- **Exercise objective**:
Starting with the line that contains "8765 W Higgins" and ending with the last line of the listing, print each line exactly. Pictures stay out.
----- Supplied data -----
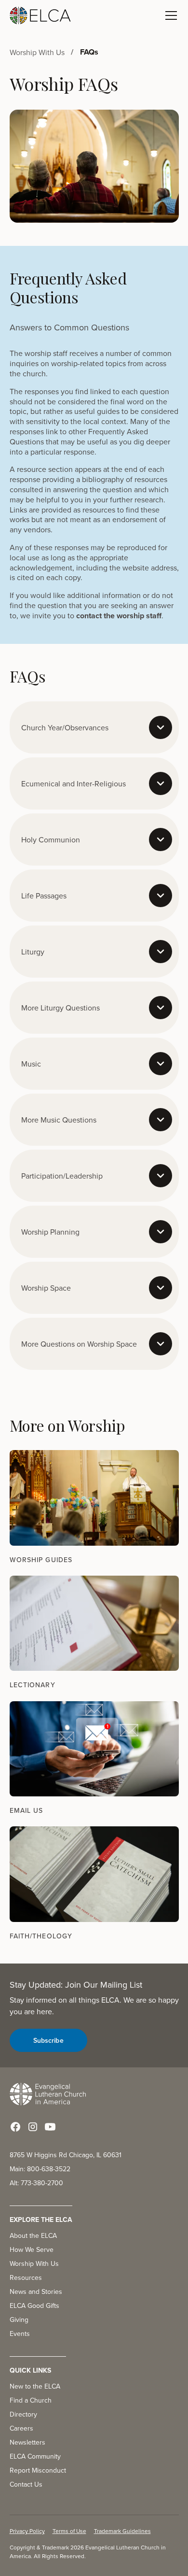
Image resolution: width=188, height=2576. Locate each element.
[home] (40, 15)
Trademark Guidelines (122, 2531)
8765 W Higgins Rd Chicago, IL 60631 (65, 2155)
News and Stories (36, 2291)
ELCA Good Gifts (34, 2305)
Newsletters (27, 2442)
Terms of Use (69, 2531)
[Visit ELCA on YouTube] (50, 2127)
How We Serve (32, 2249)
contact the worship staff (118, 615)
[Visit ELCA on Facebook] (15, 2127)
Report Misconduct (38, 2470)
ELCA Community (35, 2456)
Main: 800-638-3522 (40, 2169)
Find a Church (31, 2400)
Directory (23, 2414)
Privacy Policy (27, 2531)
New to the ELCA (35, 2386)
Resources (26, 2277)
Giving (19, 2319)
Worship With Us (34, 2263)
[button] (169, 15)
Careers (21, 2428)
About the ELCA (33, 2235)
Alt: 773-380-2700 (36, 2183)
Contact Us (26, 2484)
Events (20, 2333)
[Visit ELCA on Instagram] (33, 2127)
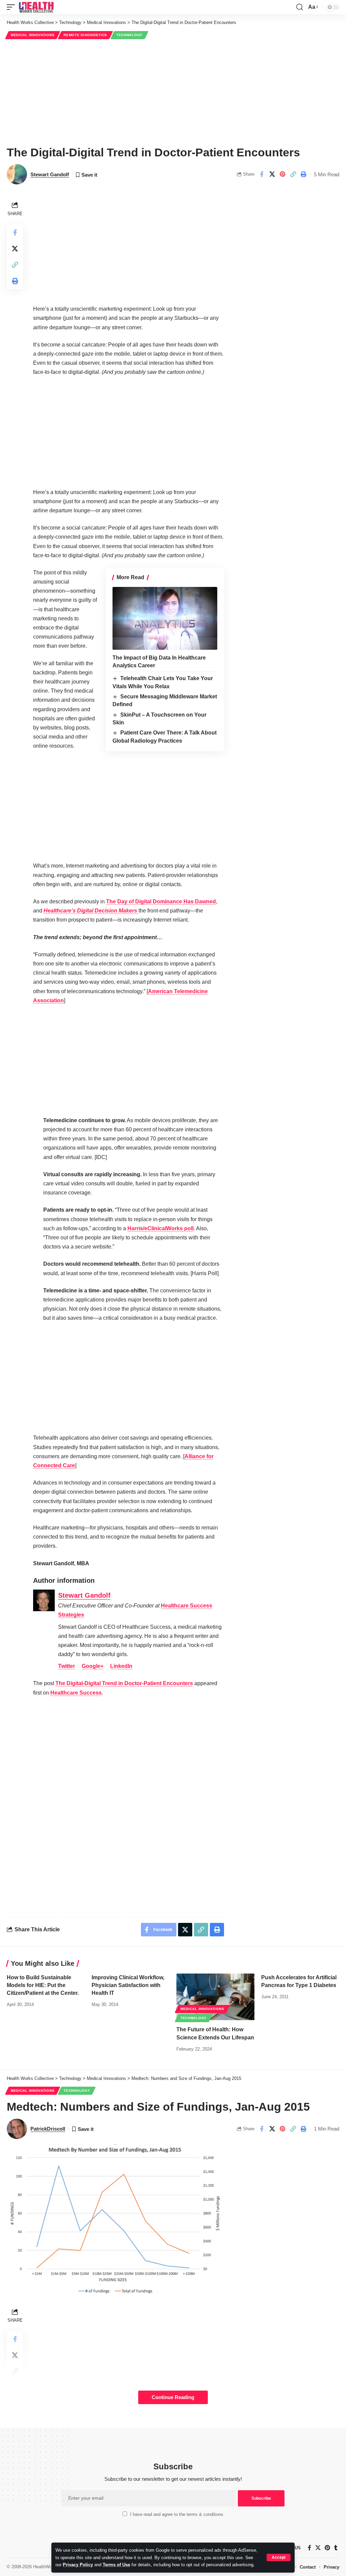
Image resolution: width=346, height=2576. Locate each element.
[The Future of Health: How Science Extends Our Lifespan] (215, 1997)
-----
- **Solved problem**:
8765 W Higgins Rd Chicago, IL 60631 (65, 2155)
News and Stories (36, 2291)
ELCA Good Gifts (34, 2305)
Newsletters (27, 2442)
Terms of Use (69, 2531)
[Visit ELCA on YouTube] (50, 2127)
How We Serve (32, 2249)
contact the worship staff (118, 615)
[Visit ELCA on Facebook] (15, 2127)
Report Misconduct (38, 2470)
ELCA Community (35, 2456)
Main: 800-638-3522 (40, 2169)
Find a Church (31, 2400)
Directory (23, 2414)
Privacy Policy (27, 2531)
New to the ELCA (35, 2386)
Resources (26, 2277)
Giving (19, 2319)
Worship With Us (34, 2263)
[button] (169, 15)
Careers (21, 2428)
About the ELCA (33, 2235)
Alt: 773-380-2700 (36, 2183)
Contact Us (26, 2484)
Events (20, 2333)
[Visit ELCA on Instagram] (33, 2127)
Image resolution: width=346, height=2576. Locate each element.
[The Future of Health: How Science Extends Our Lifespan] (215, 1997)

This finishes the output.